Posting title: Site Reliability Engineer (SRE)
Experience: 7+ Years
Location: Bangalore
Work mode: Hybrid
Primary skills: Terraform, Ansible, AWS, Kubernetes, Openshift, CI/CD
Qualification: Any Engineering/ Computers degree
Responsibilities:
- Design, build, and maintain highly available, scalable, and performant
infrastructure for our applications.
- Implement and manage Infrastructure as Code (IaC) using Terraform and
Ansible.
- Automate deployments and configuration management for AWS, on-premise
environments, and container orchestration platforms (Kubernetes, EKS, Openshift).
- Integrate CI/CD pipelines to automate infrastructure provisioning and
configuration changes.
- Implement and maintain monitoring solutions (e.g., Datadog or Prometheus)
to proactively identify and troubleshoot infrastructure issues.
- Collaborate with development teams to ensure infrastructure aligns with
application requirements and best practices.
- Participate in incident response procedures for infrastructure and application
issues.
- Continuously improve infrastructure performance, scalability, and reliability.

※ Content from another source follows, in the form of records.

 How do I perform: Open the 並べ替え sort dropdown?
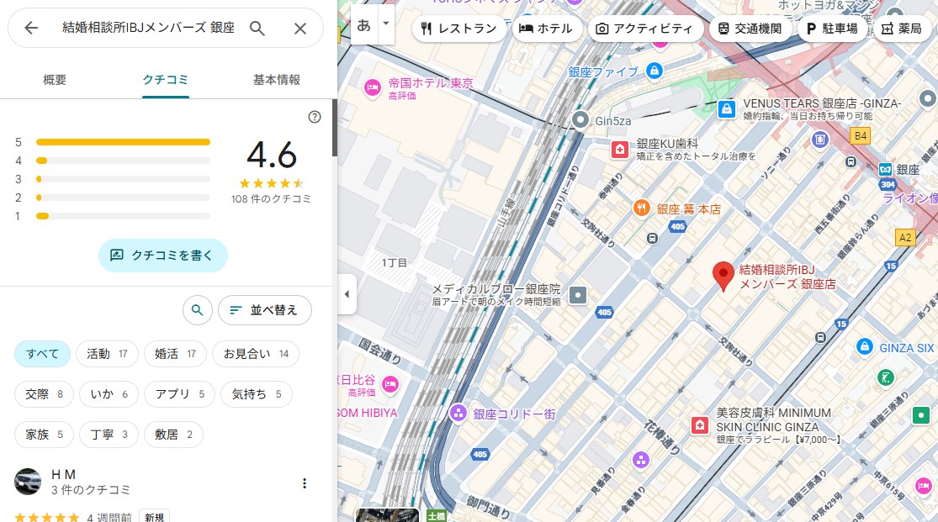[x=264, y=310]
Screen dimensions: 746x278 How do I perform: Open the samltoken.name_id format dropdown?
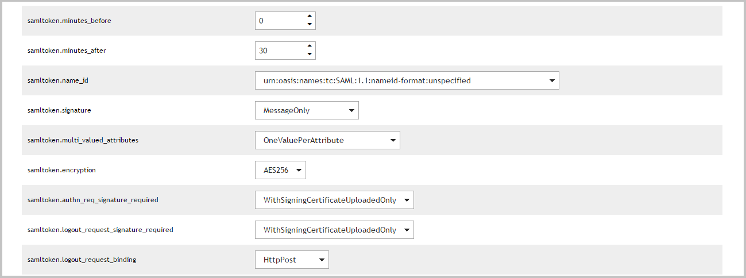click(407, 80)
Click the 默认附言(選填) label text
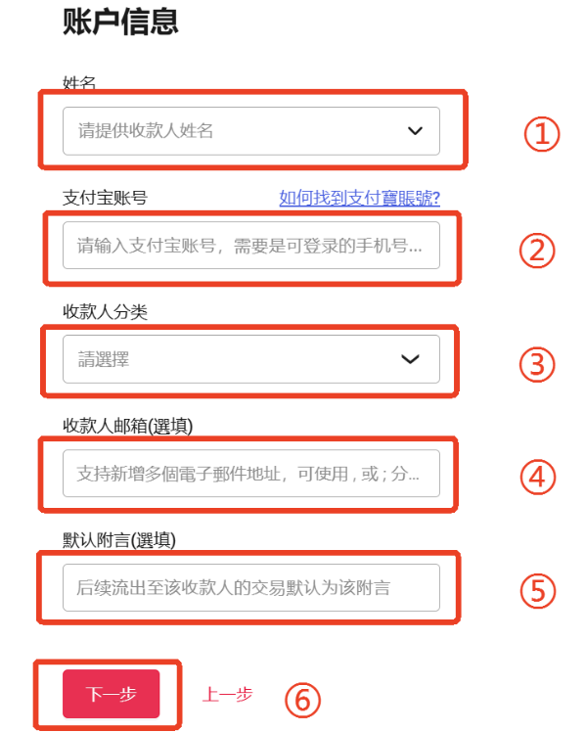Image resolution: width=585 pixels, height=732 pixels. pos(119,540)
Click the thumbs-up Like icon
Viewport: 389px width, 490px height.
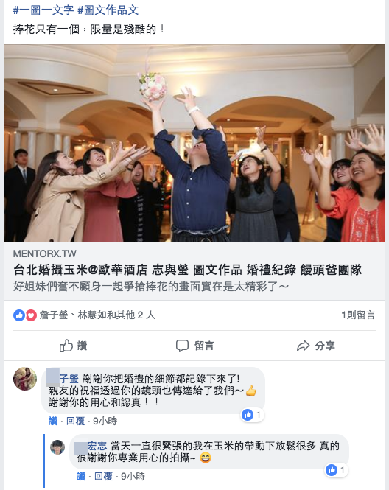(x=66, y=346)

- Stay up-to-date with the latest trends and technologies in cloud computing,
containers, and monitoring.
Key Attributes and Qualifications:
- Proven experience as a Site Reliability Engineer (SRE) or related role.

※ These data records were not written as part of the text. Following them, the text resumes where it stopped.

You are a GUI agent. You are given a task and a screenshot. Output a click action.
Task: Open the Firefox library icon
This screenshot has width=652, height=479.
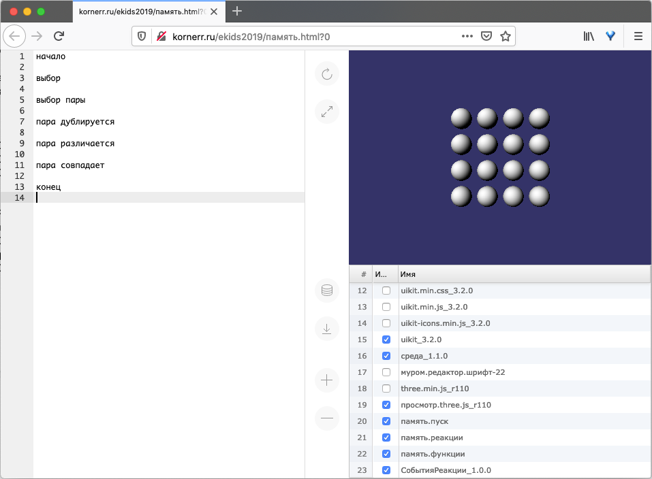pyautogui.click(x=589, y=36)
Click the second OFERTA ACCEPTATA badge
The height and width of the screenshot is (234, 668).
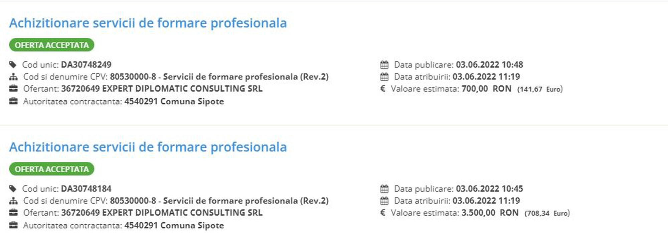tap(52, 169)
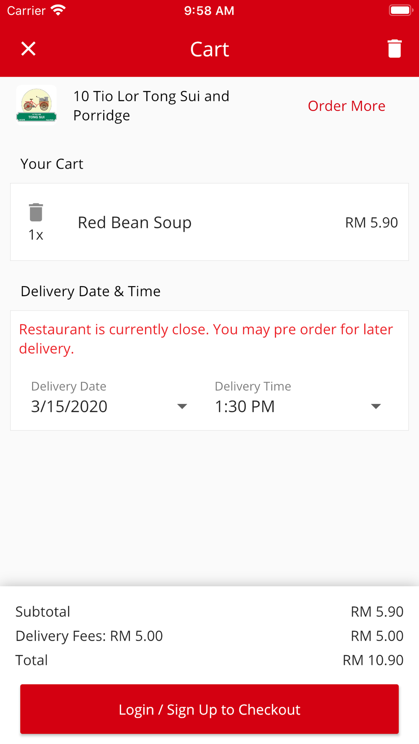Tap the Red Bean Soup item name
This screenshot has width=419, height=744.
point(134,222)
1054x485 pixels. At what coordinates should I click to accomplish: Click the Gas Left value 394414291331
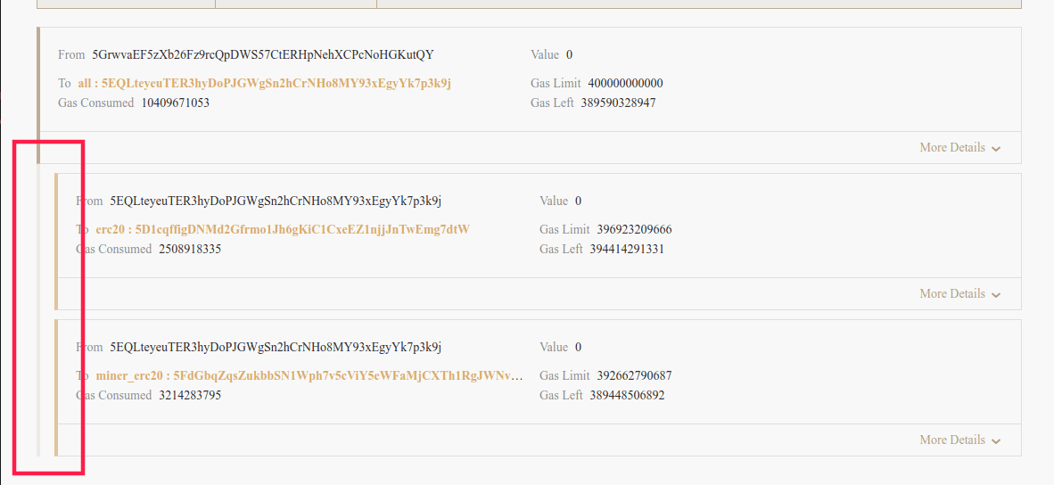627,249
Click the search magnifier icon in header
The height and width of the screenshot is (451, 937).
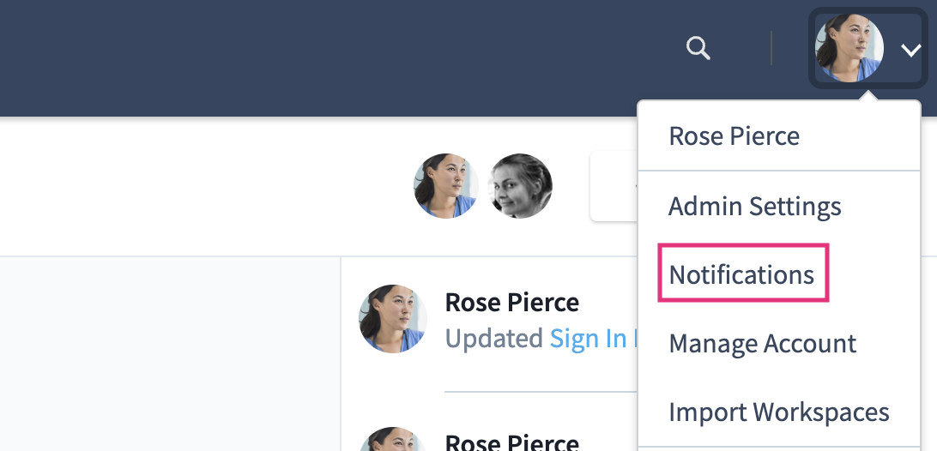click(698, 49)
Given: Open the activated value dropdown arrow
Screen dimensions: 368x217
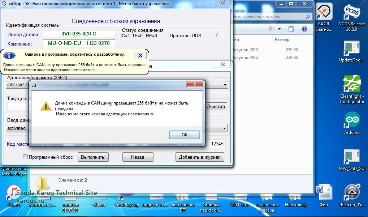Looking at the screenshot, I should tap(225, 128).
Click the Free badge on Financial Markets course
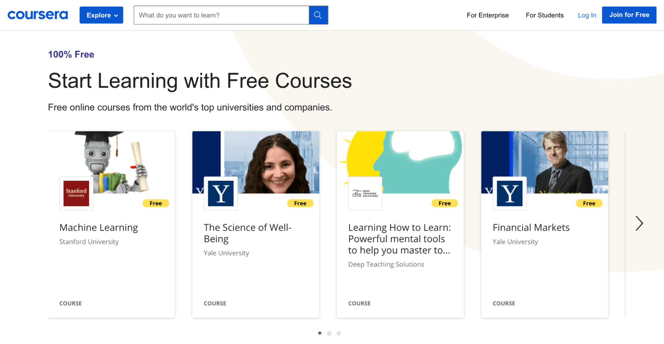This screenshot has width=664, height=344. point(589,203)
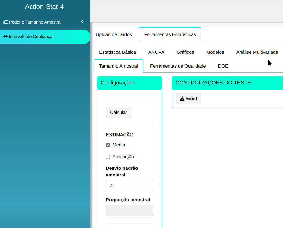Click the download icon on Word button

(x=182, y=99)

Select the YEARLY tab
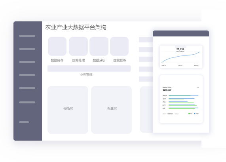coord(177,114)
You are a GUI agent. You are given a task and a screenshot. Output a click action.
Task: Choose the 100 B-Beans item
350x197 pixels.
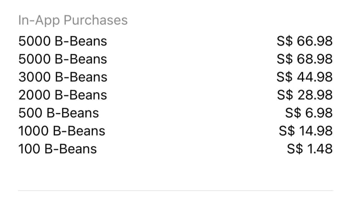(57, 149)
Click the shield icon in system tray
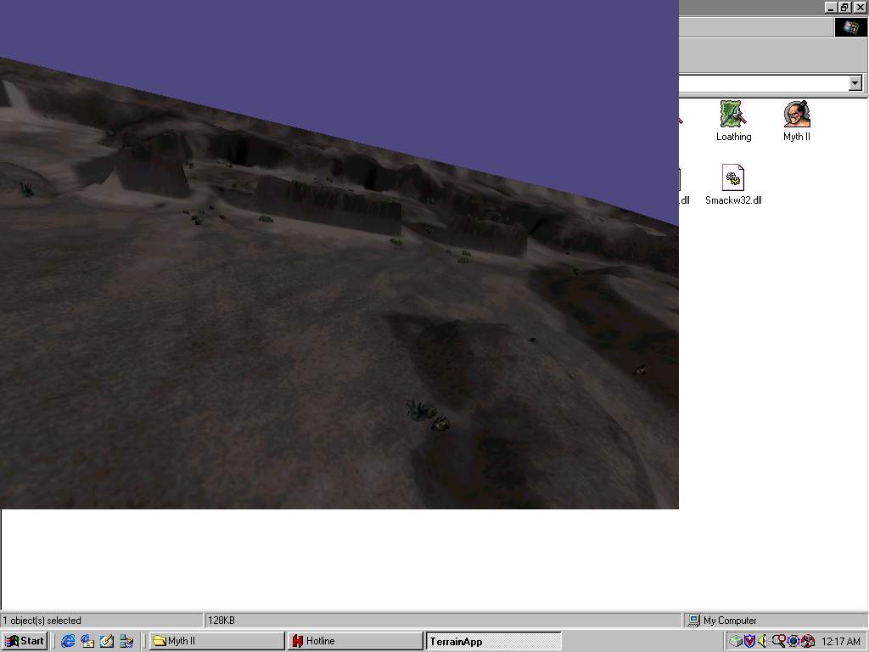869x652 pixels. [x=749, y=641]
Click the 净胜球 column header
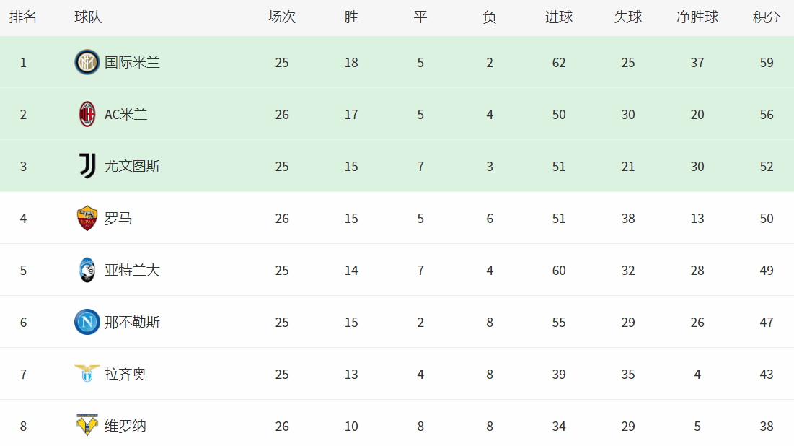Viewport: 794px width, 446px height. (697, 17)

- Strong understanding of cloud computing concepts (AWS preferred).
- Experience with on-premise deployments (optional but a plus).
- Expert knowledge of Infrastructure as Code (IaC) tools like Terraform and Ansible.
- Familiarity with container orchestration platforms (Kubernetes, EKS, Openshift).
- Experience with CI/CD pipelines and tools.
- Proficiency with configuration management tools.
- Experience with monitoring tools like Datadog or Prometheus.
- Strong scripting skills (Bash, Python preferred).
- Excellent problem-solving and analytical skills.
- Ability to work independently and as part of a team.
- Strong communication and collaboration skills.